Seja como for, a atuação judicial nesse sentido sempre deverá se desenvolver à luz das normas do devido processo legal, proporcionando ao obrigado, de forma incisiva, clara e expressa, as garantias da ampla defesa!
A questão interessante, que tem gerado acentuada polêmica em nosso meio jurídico, decorre da notícia de atos decisórios impositivos, como medida indutiva atípica, da suspensão da Carteira Nacional de Habilitação, da restrição ao passaporte e, outrossim, do cancelamento dos cartões de crédito do executado, até a comprovação do pagamento do débito em aberto.
E isso, independentemente da natureza do dever, inclusive na esfera de dívida alimentar e até mesmo de outras espécies de obrigação de pagar quantia certa.
Assim, como ocorre, por exemplo, nas situações nas quais se viabiliza a desconsideração da personalidade jurídica, tenho sustentado, após a devida reflexão, que tais medidas excepcionais procedem, desde que se possibilite ao obrigado o contraditório, facultando-lhe justificar as razões do descumprimento da sentença.
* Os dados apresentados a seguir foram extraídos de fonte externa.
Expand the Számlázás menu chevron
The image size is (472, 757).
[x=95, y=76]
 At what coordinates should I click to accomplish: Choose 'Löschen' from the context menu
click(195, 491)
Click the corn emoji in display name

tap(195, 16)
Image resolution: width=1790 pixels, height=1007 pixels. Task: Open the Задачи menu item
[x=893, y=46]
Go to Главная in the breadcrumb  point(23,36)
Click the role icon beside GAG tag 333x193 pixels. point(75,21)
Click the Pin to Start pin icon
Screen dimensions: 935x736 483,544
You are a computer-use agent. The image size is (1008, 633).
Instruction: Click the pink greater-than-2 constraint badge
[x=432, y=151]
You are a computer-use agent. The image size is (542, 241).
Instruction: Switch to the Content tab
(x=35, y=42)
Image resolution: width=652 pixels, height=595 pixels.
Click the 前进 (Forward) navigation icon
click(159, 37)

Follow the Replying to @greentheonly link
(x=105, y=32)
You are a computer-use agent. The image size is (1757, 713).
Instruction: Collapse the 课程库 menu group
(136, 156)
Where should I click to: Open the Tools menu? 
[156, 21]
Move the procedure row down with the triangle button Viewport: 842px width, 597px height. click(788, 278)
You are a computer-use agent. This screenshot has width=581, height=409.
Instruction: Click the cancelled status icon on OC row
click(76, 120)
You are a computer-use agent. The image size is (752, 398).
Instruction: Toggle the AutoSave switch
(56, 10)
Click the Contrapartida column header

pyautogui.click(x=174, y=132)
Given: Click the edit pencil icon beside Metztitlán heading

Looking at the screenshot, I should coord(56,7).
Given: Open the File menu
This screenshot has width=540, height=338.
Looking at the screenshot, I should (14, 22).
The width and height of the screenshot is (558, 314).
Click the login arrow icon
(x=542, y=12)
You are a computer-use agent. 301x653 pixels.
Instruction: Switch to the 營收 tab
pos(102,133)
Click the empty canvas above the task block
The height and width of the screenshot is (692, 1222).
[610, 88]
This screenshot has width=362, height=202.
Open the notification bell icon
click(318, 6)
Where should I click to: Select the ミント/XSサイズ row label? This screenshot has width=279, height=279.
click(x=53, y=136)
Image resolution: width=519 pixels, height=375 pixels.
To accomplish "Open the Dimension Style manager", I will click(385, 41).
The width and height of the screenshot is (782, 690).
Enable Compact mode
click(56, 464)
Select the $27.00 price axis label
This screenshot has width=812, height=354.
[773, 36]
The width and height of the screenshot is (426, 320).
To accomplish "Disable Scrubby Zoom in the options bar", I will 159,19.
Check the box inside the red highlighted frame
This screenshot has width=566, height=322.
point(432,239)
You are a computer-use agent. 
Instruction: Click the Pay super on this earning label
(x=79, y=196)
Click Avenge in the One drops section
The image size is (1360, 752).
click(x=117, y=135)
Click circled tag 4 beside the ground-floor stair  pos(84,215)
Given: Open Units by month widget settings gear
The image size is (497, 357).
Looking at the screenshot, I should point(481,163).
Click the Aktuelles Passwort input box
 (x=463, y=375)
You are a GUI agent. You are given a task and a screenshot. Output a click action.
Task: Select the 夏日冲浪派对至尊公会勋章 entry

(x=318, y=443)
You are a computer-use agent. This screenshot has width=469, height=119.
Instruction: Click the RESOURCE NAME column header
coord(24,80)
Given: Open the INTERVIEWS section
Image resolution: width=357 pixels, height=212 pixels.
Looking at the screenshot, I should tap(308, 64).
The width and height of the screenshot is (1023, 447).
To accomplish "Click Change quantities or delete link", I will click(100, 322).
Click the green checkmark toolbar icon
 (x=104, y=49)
E isso tudo, não apenas em homenagem ao due process of law, mas também em respeito ao princípio da dignidade da pessoa humana e da regra da menor onerosidade, agora repetida no artigo 805 do Código de Processo Civil.
Norteando-se, portanto, pela legalidade estrita, apenas depois de terem sido esgotados todos os meios executivos possíveis e de dar oportunidade à manifestação do executado, é que o juiz, com inarredável fundamentação, poderá então deferir aquelas providências atípicas, especialmente no campo das relações de direito de família. E tudo, no exame do caso concreto, sem olvidar a proporcionalidade entre o meio processual de coerção imposto e o valor jurídico que se busca proteger!